# All phases in Schutzhund



## Catu (Sep 6, 2007)

In your clubs, everyone has to do all the 3 phases of SchH? Lets start with I don't belong to a formal club, but most I know do obedience and protection and if there is somebody interested in tracking they do mostly on their own.

But my main question is... I often see people on the boards telling people to try Schutzhund, that they don't need to do protection if they do not want, but often the person giving the advice don't do Schutzhund nor belong to any club.

So what is the reality of your clubs and the clubs you know?


----------



## elisabeth_00117 (May 17, 2009)

At our club we ask that you do all three, but you do not *HAVE* too.

You *DO HAVE* to do obedience if you want to do protection but you do not have to track your dog if you do not like.

All the members at our club do all three phases of training; tracking, obedience and protection.


*Just to add:

The two other clubs I have visited ask that you do all three phases as well. I was visiting a club where one member was just doing obedience with his Rotti and where another was just tracking. Neither were doing protection.


----------



## onyx'girl (May 18, 2007)

The club I just decided to take a break from did only obedience and protection during the "off months" They track together during Summer, but the grounds are not great(university) and the cancellation/ or lack of communication was not the best so I chose to track by myself. 
I now track once a week with a trainer and we do obedience as well. Then I take the plan we are on and track a couple days in a row, then a break.
I go elsewhere for protection (and obedience, but try to stay with my trainers plan/consistancy) and that group will be tracking together once the background checks are finalized( National Guard Airbase) I'll stick with my trainers plan there as well. I really like the group though it isn't a SchH club, just a training group with a good helper /TD
Gets confusing(and expensive), but once it gels I hope to keep on keepin on!!!
The reason I decided to take a break from the club I am a member of, the consistancy and help was not "helping" Karlo and I to move forward.

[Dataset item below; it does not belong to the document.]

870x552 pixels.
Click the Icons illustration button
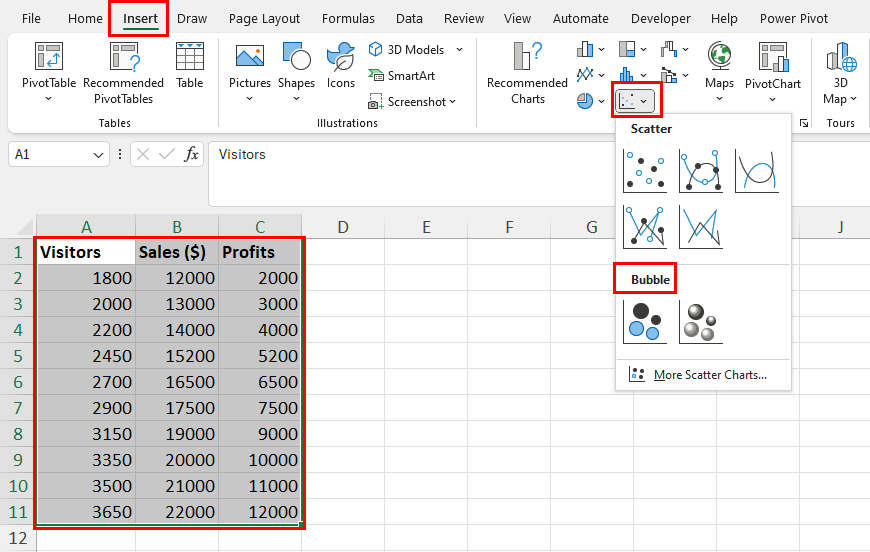(340, 65)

I need more direction as a newbie and wasn't getting it. The members were/are great but the club environment was too sporadic with guest training(the helper brings in people to train w/ him during club time) some days a waste of my drive to even go there, though I observed/absorbed everything. It's always good to observe though and never a waste of time...


----------



## lhczth (Apr 5, 2000)

We have had a couple of members who just did tracking with their dogs after getting a BH, but that is not the norm. We do not allow protection training unless a person is doing both obedience and tracking.


----------



## JKlatsky (Apr 21, 2007)

The first club I belonged to in Gainesville was very much 3 phases. Of course there were people who would show late and only do protection but it was frowned upon and the atmosphere could get a little chilly.

In our current club there are always 2 phases scheduled. Tracking is probably done the least, which is sort of a pity, but it's probably the least glamorous of the phases. 

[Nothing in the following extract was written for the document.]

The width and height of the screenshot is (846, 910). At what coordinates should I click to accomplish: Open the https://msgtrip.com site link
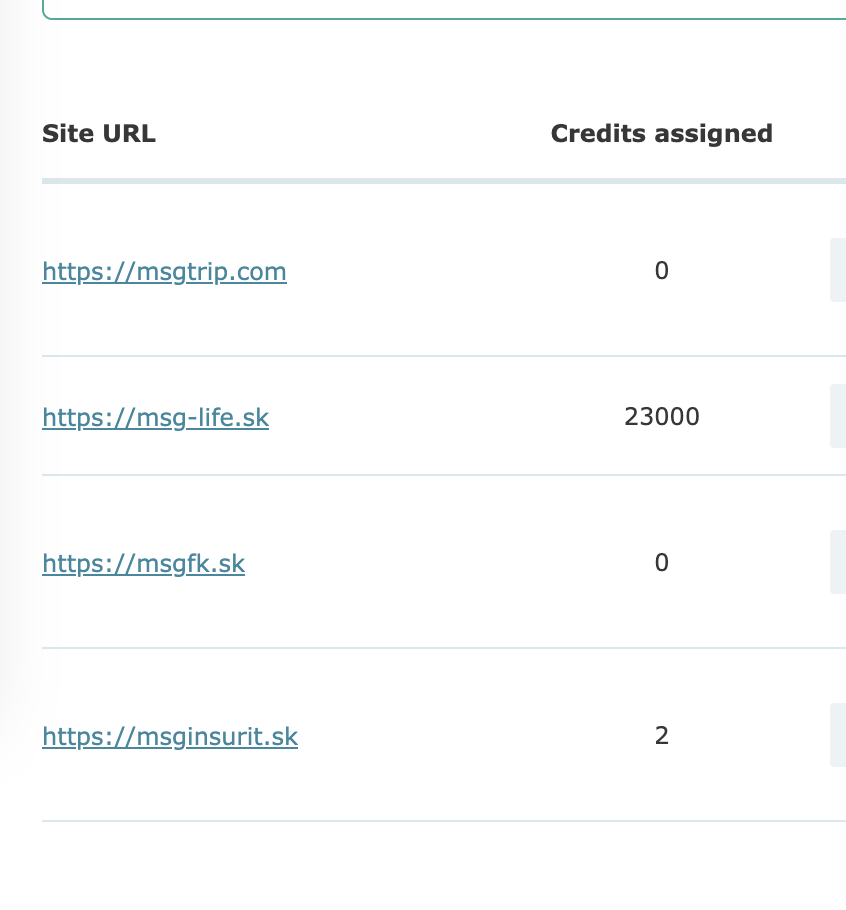[164, 272]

We do allow people to train only obedience and tracking, since some people are interested but don't really have current dogs suitable for sport. This way they can be involved and learn until they do have a dog.

Now, there are situations around here where a helper for hire will be available on a field for a session that's not particularly club affiliated, so people can get in extra protection training and then it's only the one phase. There are people who will only come out for protection with the intention of doing the tracking and OB on their own.


----------



## Liesje (Mar 4, 2007)

My club allowed whatever (and we always had more interest in just tracking or just obedience, less interest in protection) but the travel and dues/fees pretty much ruled out people only doing one or two phases, just not worth it. We always did all three phases together. One "member" = one family and up to two dogs so I often did just tracking or just obedience with my other dog but probably would not have been worth the time and money if I was only doing her in one phase. Also, in the club it was expected that you came to *every* phase to help with training and be active in the club, you couldn't just show up for 10 minutes of obedience and then take off.

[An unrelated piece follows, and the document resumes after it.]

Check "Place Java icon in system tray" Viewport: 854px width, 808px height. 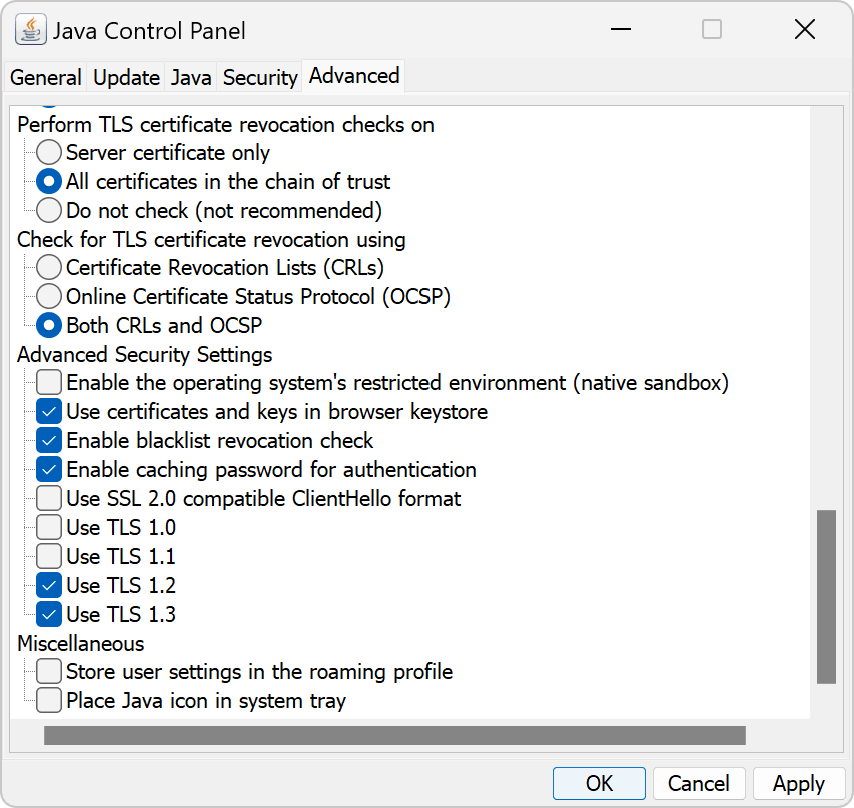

Now, I still train all three phases on Sundays. On Fridays it's very quick obedience and two rounds of protection, and weighted this way because of waning daylight. I used to show up early and track as well.


----------



## Jason L (Mar 20, 2009)

JKlatsky said:


> We do allow people to train only obedience and tracking, since some people are interested but don't really have current dogs suitable for sport. This way they can be involved and learn until they do have a dog.


That was my situation with Obie. We did some OB and some tracking with the club but other than the initial evaluation, Obie never did anything protection related. 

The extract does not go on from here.